Alors qu'elle va mener cette nouvelle mission de supervision, la BCE va engager sa crédibilité, c'est pourquoi elle souhaite procéder auparavant à une « opération vérité » sur la situation des actifs bancaires des banques qui vont entrer dans son champ de compétence. On ne sait pas trop ce qui va sortir de cela. Des chiffres circulent, notamment celui de l'existence de 1000 milliards d'actifs dégradés sur l'ensemble de la zone euro. Cela soulève plusieurs problèmes, dont le risque de susciter une certaine inquiétude sur les marchés et la possibilité de procéder à des recapitalisations qui pourraient éventuellement s'avérer importantes. À cet égard, il convient de souligner que l'Allemagne ne veut pas s'engager dans une recapitalisation rendue nécessaire par les « dettes héritées » et estime que c'est aux États qu'il revient d'assumer cette charge.

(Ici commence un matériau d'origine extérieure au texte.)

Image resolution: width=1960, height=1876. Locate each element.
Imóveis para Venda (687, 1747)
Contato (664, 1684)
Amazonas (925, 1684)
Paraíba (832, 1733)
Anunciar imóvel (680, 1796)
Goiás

Il ressort de notre déplacement en Allemagne que l'ensemble de nos interlocuteurs, du directeur d'administration au secrétaire d'Etat placé auprès de Wolfgang Schäuble, ont été très clairs : nous ne sommes pas pleinement engagés parce que la chancelière a pu déclarer ou écrire. C'est très étonnant pour nous, mais c'est le résultat de leur culture institutionnelle. Helmut Kohl n'avait-il pas déjà dit à François Mitterrand qu'il n'était que le primus inter pares ? Enfin, il y a peut-être une part de posture.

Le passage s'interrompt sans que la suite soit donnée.